Four real-world examples where FactNinja helped expose manipulation or unethical content.

⚠️ These cases are illustrative — names, figures, and context are anonymized or fictional for demonstration purposes.

Journalist case 01

Viral image of a "document from a protest"

A news editor came across a viral photo of a supposed "document" from a street demonstration. The post's author claimed it was official material from a political party.

Result: Within 30 seconds, FactNinja revealed that the typography and logo did not match any public material from the party. Reverse search showed the image had first appeared on an anonymous 4chan profile.

The newsroom did not publish the story and instead wrote about the disinformation campaign.

Teacher case 02

Teaching media literacy at a high school

A civics teacher uses FactNinja in classes with second-year high school students. Every week, they analyze 2–3 real social media posts and discuss manipulation techniques.

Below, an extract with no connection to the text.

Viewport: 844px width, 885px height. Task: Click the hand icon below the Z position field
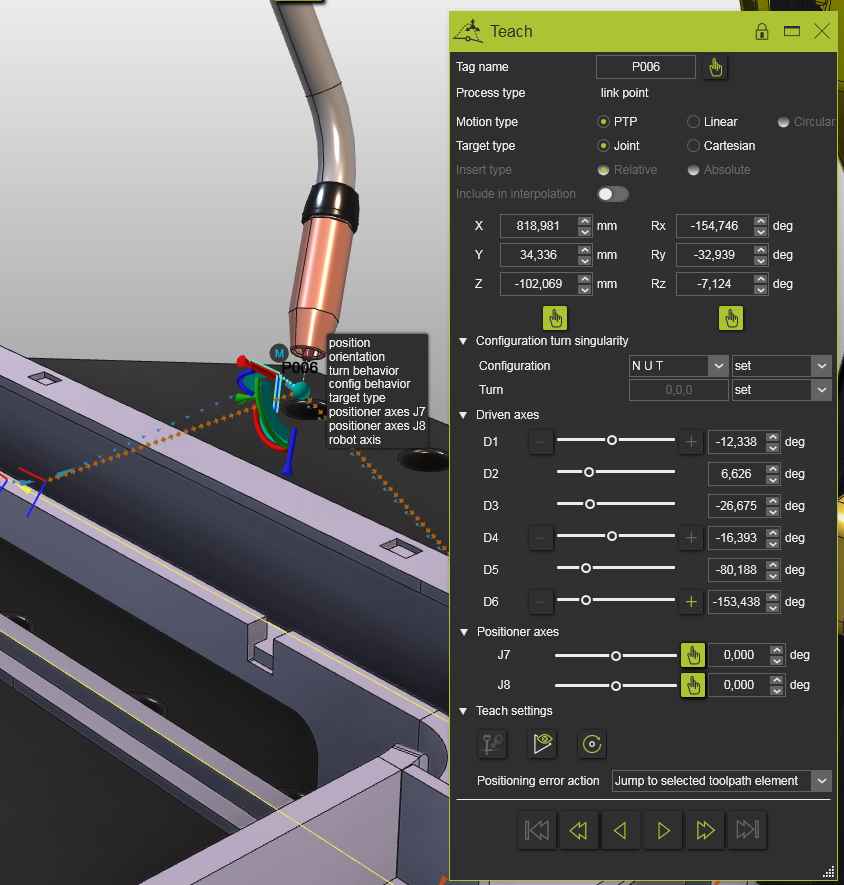556,318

Result: Students learned to recognize emotional appeals, false dichotomies, and manipulative photo composition. In an end-of-semester survey, 82% of students said they now think more critically about content on social media.

The teacher shares analyzed example sets with colleagues via public groups.

Election campaign case 03

Independent ethics review of an election campaign

A civic association monitoring election campaigns filed a lawsuit against a political party for suspected xenophobic and racist content in its campaign visuals. They needed a structured, reproducible analysis so the court could assess whether the visuals crossed the line of free speech.

Result: Without human intervention, FactNinja evaluated 47 campaign visuals and identified specific rhetorical and visual techniques in 23 of them (dehumanization of a minority group, false associations, distorted statistics). The output was used by attorneys as independent expert evidence.

The system works equally well for evaluating your own campaign before publication.

Researcher case 04

Mapping a disinformation campaign on Telegram

A team of academic researchers studied a network of Telegram channels that coordinated the sharing of nearly identical visuals with edited captions. They needed to systematically process hundreds of images and document their manipulative patterns.

Result: They uploaded 312 images, sorted them into 8 categories, and created a public group with the analyses. Based on the output, they published a peer-reviewed study on coordinated information influence during regional elections. The data is traceable and consistent.

The group is publicly shared and also serves as teaching material.